People worried about break-ins while away from home can now check up on their house from their mobile phone.
By Jo Twist
BBC News Online technology reporter
A new security service hooks up private CCTV cameras to the net and sends a text message to a mobile if something moves.
CCTV images can be seen on standard GSM phones
Home owners can watch the live pictures from their mobile and alert the police if someone is attempting a break-in.
The images can be seen on standard GSM mobiles, instead of sophisticated third generation (3G) video phones.
With homeowners becoming more concerned about property safety, more security companies are offering businesses and homes private CCTV systems.
Some use technology to allow people to log onto the net to check on images of their home already.
Many are planning to offer the ability to look at live moving pictures directly on mobiles, but CCTVSafe claim to be one of the "first in the world to offer this service".

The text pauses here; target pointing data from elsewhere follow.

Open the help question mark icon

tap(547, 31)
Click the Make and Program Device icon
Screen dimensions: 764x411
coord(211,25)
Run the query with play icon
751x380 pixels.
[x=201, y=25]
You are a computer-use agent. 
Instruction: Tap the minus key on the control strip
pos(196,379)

Paddy Guaghan saw what the man was doing from his mobile
"The box we sell links into any standard CCTV camera, but it transmits pictures to the mobile phone," CCTVSafe's Gerry Lawrence told BBC News Online.
The images are taken using any standard, private CCTV camera plugged into a server.

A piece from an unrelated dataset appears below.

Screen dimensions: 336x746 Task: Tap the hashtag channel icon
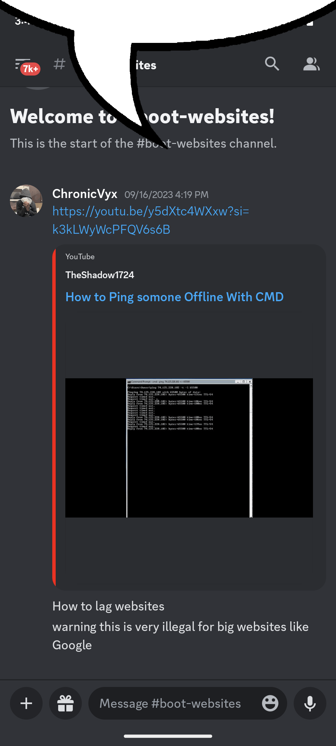click(x=59, y=64)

The server has a built-in motion detector, so if there is any movement, pictures are uploaded over the net to central storage servers.
The video images can then be sent to the owner's mobile over ordinary mobile networks, and viewed from anywhere.
One company which installed the system almost foiled an attempted break-in after they received an alert. The company director watched the events unfold live on his phone.
"I was out shopping when I got the alert on my mobile phone," explained Paddy Guaghan.
"I was amazed to see this guy trying to break into my office right in front of my eyes."
The man left without going through with the attempt to get into the building.